Mesmo com um ano desafiador, a rentabilidade acumulada dos fundos avaliados pelo ranking foi de 2,87% em 12 meses até outubro, ante 0,85% da apuração anterior, capturando em parte o ciclo de aperto monetário iniciado em março e, também, a recuperação no Ibovespa (que viria a derreter apenas a partir de outubro em meio ao aumento das incertezas fiscais). Destaque para os data alvo balanceados (4,54%) e os fundos de ações (3,68%).
O Ibovespa acumulou alta de 9,4% no período de análise do ranking, contra queda de 12,4% na edição anterior. Isso explica esses resultados, avalia William Eid Junior, coordenador do Centro de Estudos em Finanças da FGV-Eaesp.
A FGV ranqueou as gestoras que entregaram, na média, os melhores resultados. Assim como no ano anterior, a classificação dos fundos foi baseada em dois critérios, conforme o prazo de análise. Para períodos de 1 e 3 anos, foi usado o índice de Sharpe, que considera a relação risco-retorno. Para intervalos de 5 e 7 anos, considerou-se o retorno obtido pelo fundo em relação ao benchmark: DI, Ibovespa ou uma combinação dos indicadores.
Por esses critérios, Bradesco, Itaú e Brasilprev destacaram-se como as melhores gestoras. Os desafios para 2022 não são triviais.
As projeções para a economia variam da recessão à estagnação, em um cenário de inflação galopante e uma Selic de volta ao patamar de dois dígitos.
A expectativa de um ciclo eleitoral conturbado e o aumento das incertezas fiscais já deterioraram as condições financeiras, com a inclinação da curva de juros de longo prazo e o tombo do Ibovespa. Tudo isso coloca um ponto de interrogação em relação à capacidade de poupança dos brasileiros, ao ritmo de resgates e indica, também, um ano de volatilidade nos fundos, especialmente os de ações e multimercados. A indústria é muito dependente dos ciclo econômicos e os aumentos de saldos em previdência são normalmente relacionados aos ciclos positivos, resume Roberto Paris, diretor-executivo da Bradesco Asset Management (Bram).
O executivo entende que a migração do investidor de previdência da renda fixa mais conservadora para classes mais agressivas tende diminuir a partir de agora em função da alta da Selic. E acredita que o oposto também ocorrerá com menor intensidade. As pessoas buscarão um pouco menos de risco, mas não acredito em uma grande fuga de multimercados por conta de uma conjuntura mais volátil. Esse tipo de comportamento ficou para trás, diz.
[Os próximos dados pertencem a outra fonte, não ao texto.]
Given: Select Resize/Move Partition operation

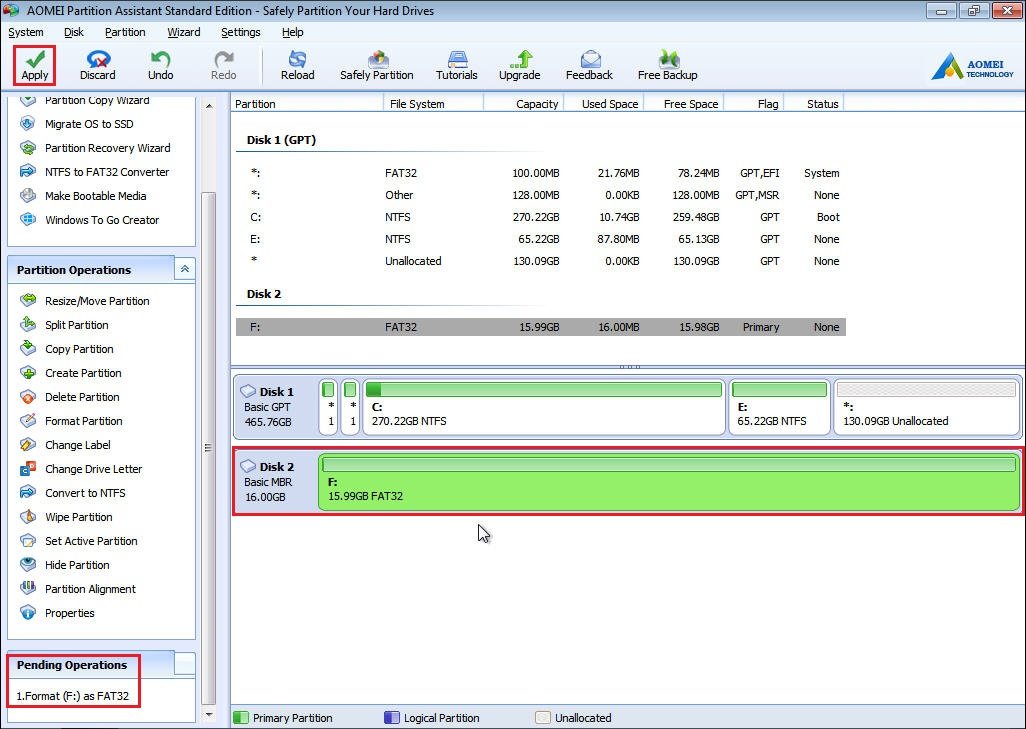Looking at the screenshot, I should coord(96,301).

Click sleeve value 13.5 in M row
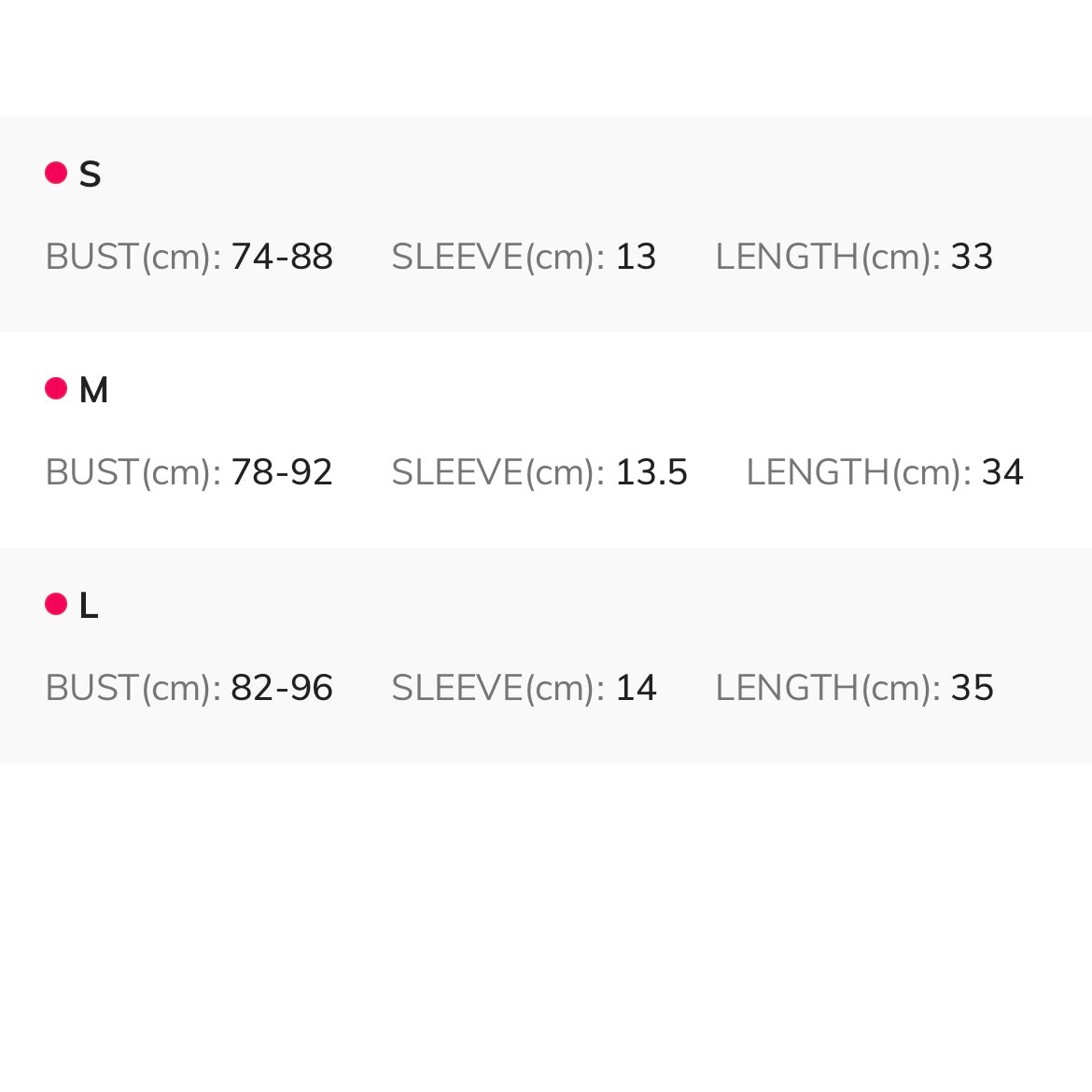[651, 472]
A opinião é compartilhada por Eduardo Camara Lopes, executivo-chefe de investimentos da Itaú Asset Management, para quem o investidor de previdência começa a entender a importância de ter uma carteira diversificada, ainda mais em um produto com prazo de resgate de 20 ou 30 anos em que perdas momentâneas tendem a ser compensadas ao longo do tempo. Estamos na contramão do que vimos nos dois últimos anos (fluxo de renda fixa para multimercados), mas essa reversão se dá em uma intensidade muito menor. Nosso desafio é comunicar ao investidor a importância de um portfólio diversificado e uma visão de longo prazo, diz.